How can there be such a significant difference in salary, given that the schools are funded similarly and that Deer /Mt Judea is spending more per student? It isn’t really due to district enrollment, there are large and small districts on both sides of the teacher salary data. It has to do with staffing. In Jonesboro, the student–teacher ratio is 1 teacher to 13 students, while in Deer/ Mt. Judea, there is 1 classroom teacher to 7 students.
While we love small class sizes, this seems very low. And it isn’t just these districts: the state average ratio of classroom teachers to students is 1 to 12. State limitations on how many students can be in a teacher’s class vary from 20 (for Kindergarten) to 30 (for 7th grade and up), but every district in the state is well below the average of 1 teacher to 25 students. If the state were staffed in the 1 to 25 ratio, the average classroom teacher salary, using only existing salary funding, could double to over $90,000.
But teacher salaries are determined locally, so districts can choose to set the salaries as whatever they want!
So far we have addressed only the average teacher salary, and teacher salaries are typically based on years of experience and level of education. Arkansas teachers typically receive an increase in salary each year and additional increases for further education credits.
Districts determine how large annual salary increases are and when they ‘top out’. Some districts stop increasing teacher pay after 20 years, while others continue to 30 years or beyond. Some districts only provide additional compensation up to a Master’s degree, while others provide additional pay through Specialist or Doctorate degrees.
So, districts should be strategic with their resources, and we have some suggestions:
Make sure spending is aligned with district priorities.
- If high-quality teachers is your goal- make sure your salary schedule reflects that through high pay.
- If you care more about small class sizes, make sure to communicate that being responsible for fewer students is a benefit of working with you.
- If you want to keep experienced teachers in the classrooms, be sure your salary schedule continues increased for veteran teachers.
- If you want to attract the best new teachers, be sure your salary schedule has high beginning salaries.
Ensure your staffing is aligned with student needs.
- Identify your teacher needs now and hire early.
- Actively seek out excellent candidates.
- Have prospective teachers teach as part of the interview process, and ask for student input.
- If trying to fill a position where there may be limited applicants (like secondary math/science), consider attract the best through a signing bonus, additional planning time, or other benefits.
- Don’t feel like you need to hire full-time. If you just need a chemistry teacher, find one and offer a position for that amount of time. Many people like the flexibility of a less than full time job, and trying to find the best chemistry teacher who is also a tennis coach might not be the best choice for students.
Resource allocation is under district control and your local school board decides how much to pay teachers and how many students should be in each class. These decisions are under local control, so get involved!

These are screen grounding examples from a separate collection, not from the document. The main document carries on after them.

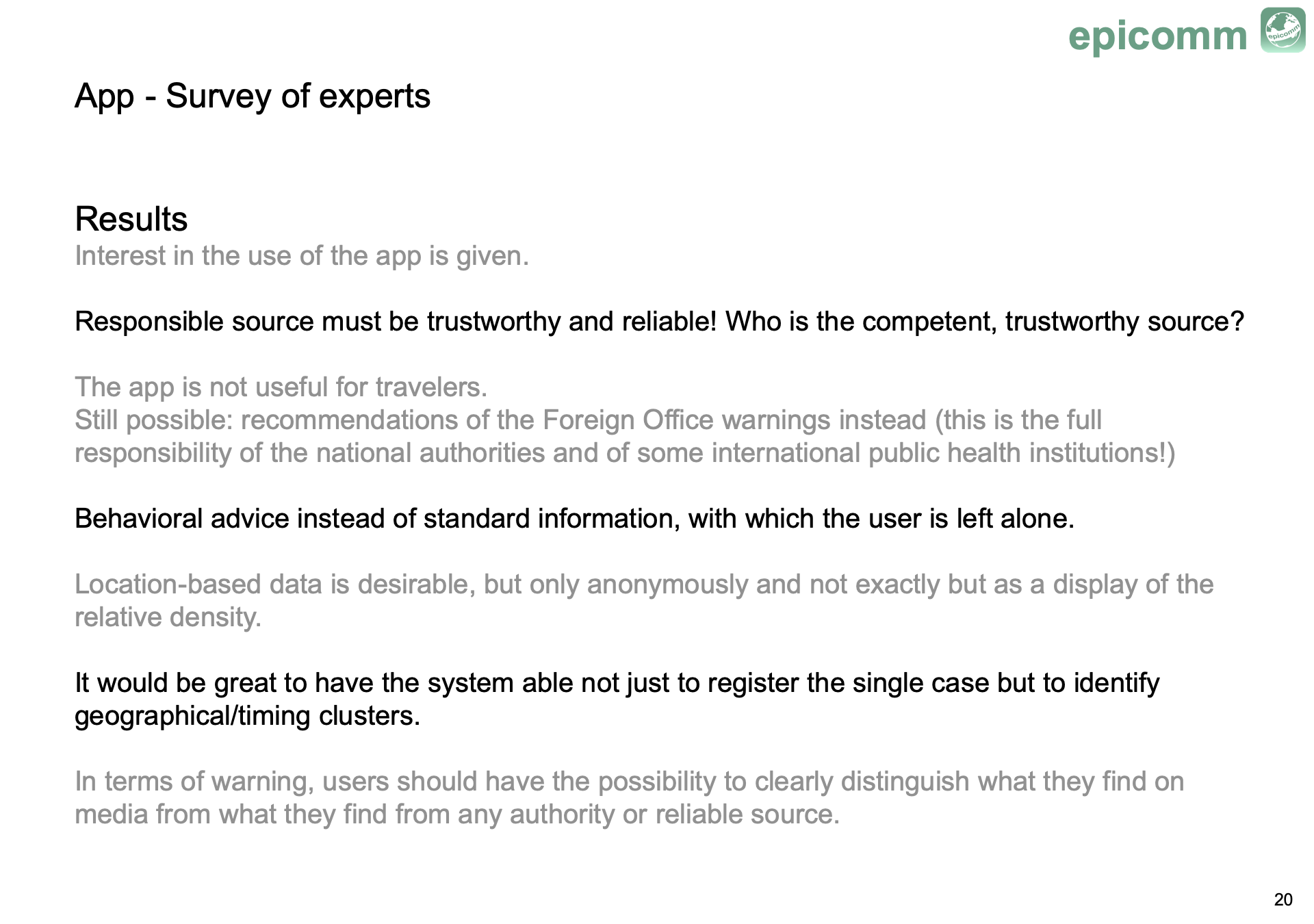Select "The app is not useful for travelers" line
Screen dimensions: 1314x924
pos(281,387)

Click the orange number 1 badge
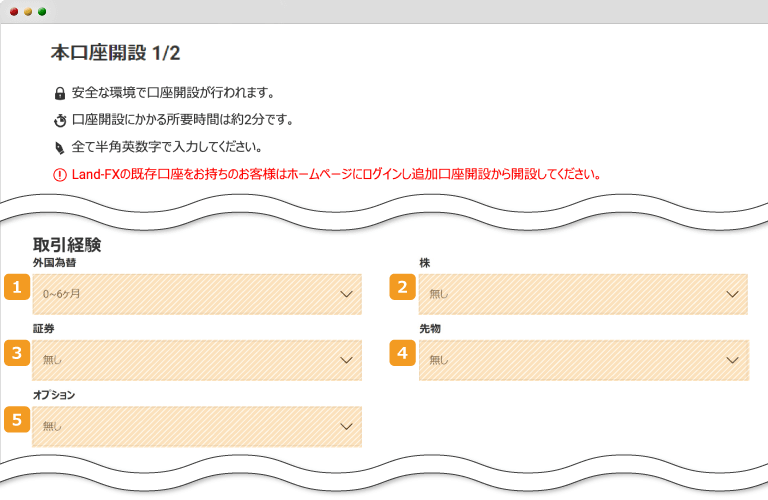click(x=16, y=288)
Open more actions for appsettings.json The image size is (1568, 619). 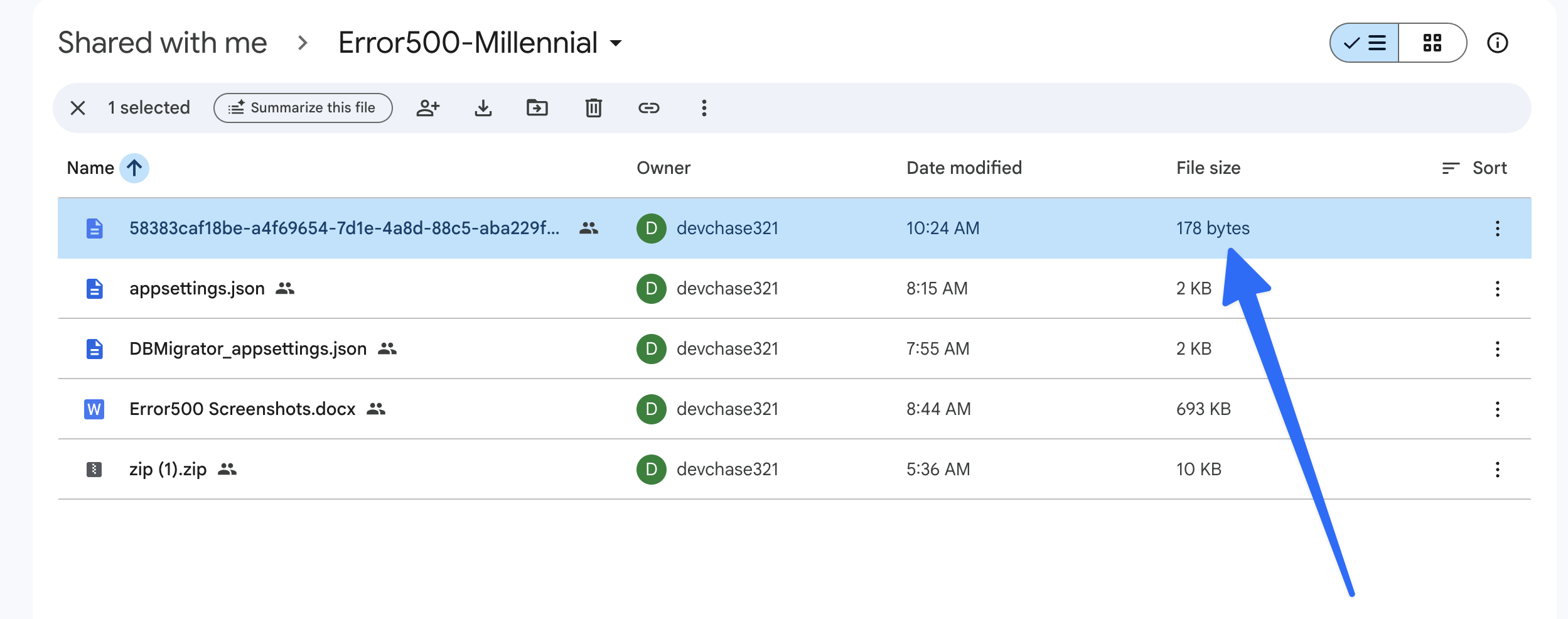[x=1497, y=289]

On a side note, salary decisions aren’t limited to teachers. Principals, district staff and Superintendent salaries are also variable throughout the state and decided by local boards. In Jonesboro, the superintendent was paid $145, 000 in 2014-15, while the superintendent in Deer/Mt Judea received $118, 000. While these salaries may seem reasonable, consider that Jonesboro served 5,382 students and Deer/ Mt. Judea served 338 students. In per student costs, the Jonesboro superintendent was paid about $26 per student per year, while in Deer/Mt Judea the superintendent was paid more than 10 times that amount. Examining district expenditures using a ‘cost per student’ method can help districts compare their expenditures to other districts.